We are reconnected to this medievil schizophrenia in contemporary life through funny shaped carrots and potato chips. Not much has changed, although A-list celebrity now shares the iconic spotlight with Jesus and the Virgin; science now defines it as Pareidolia, (the imagined perception of a pattern or meaning where it does not actually exist. Dictionary.com) citing Elvis in a potato crisp as evidence. It's an example of our need to imbue the banality of the everyday with meaning where there is often none, in the hope that there is more and as an audience of art the responsibility for meaning will often fall on us.
There is a collective participation in the acceptance of an emotional resonance that contemporary photographic artworks demand from us.

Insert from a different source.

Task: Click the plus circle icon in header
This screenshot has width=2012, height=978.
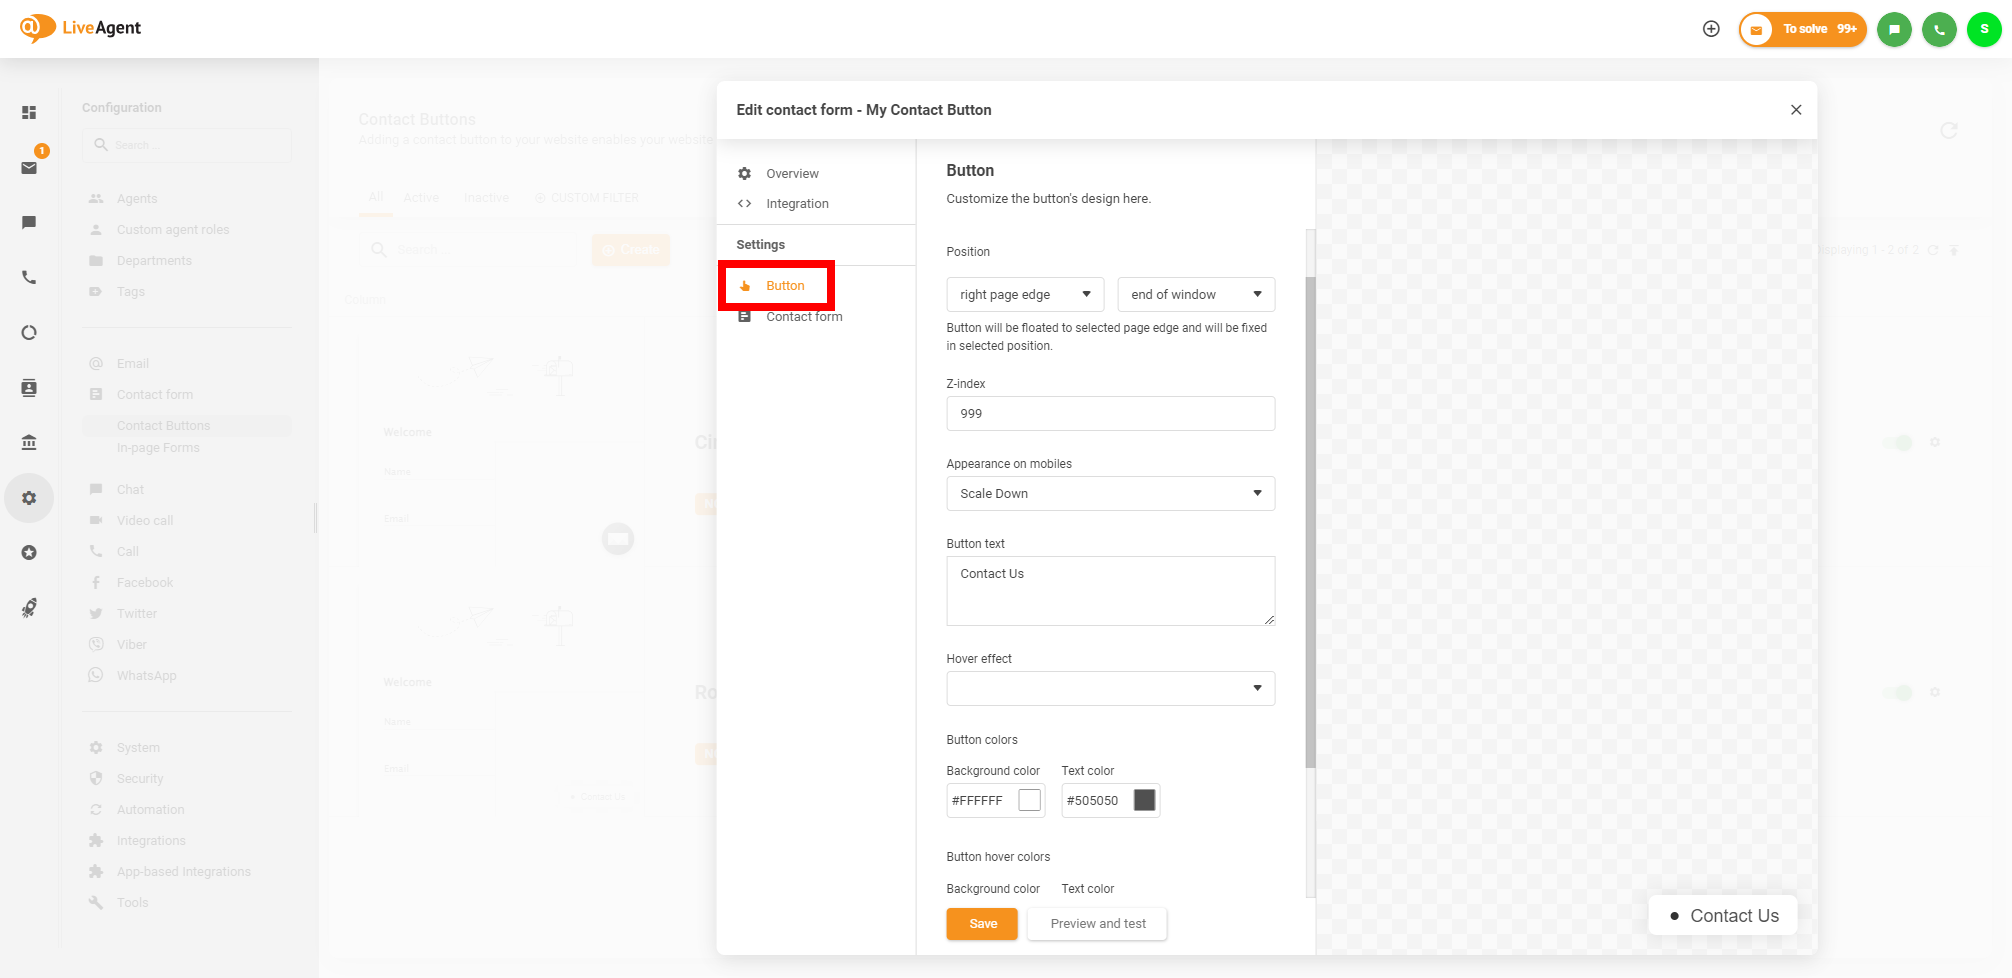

Many works present a nothingness to receive our projections of meaning in the collection of pixels that form representations of reality. I play with this idea in Lion Hunting in Essex, where the undergrowth of a small Essex village is a potential hiding place for an escaped, large wild animal. I am thinking more famously of the most expensive photograph in the world, Andreas Gursky's Rhein II auctioned for 4.3 million dollars in 2011. It dares to elevate the everyday to the extraordinary and encourages us to see the world in a new way.
I have included by own little Gursky, the first photograph I remember taking when I was 8 years old in 1974.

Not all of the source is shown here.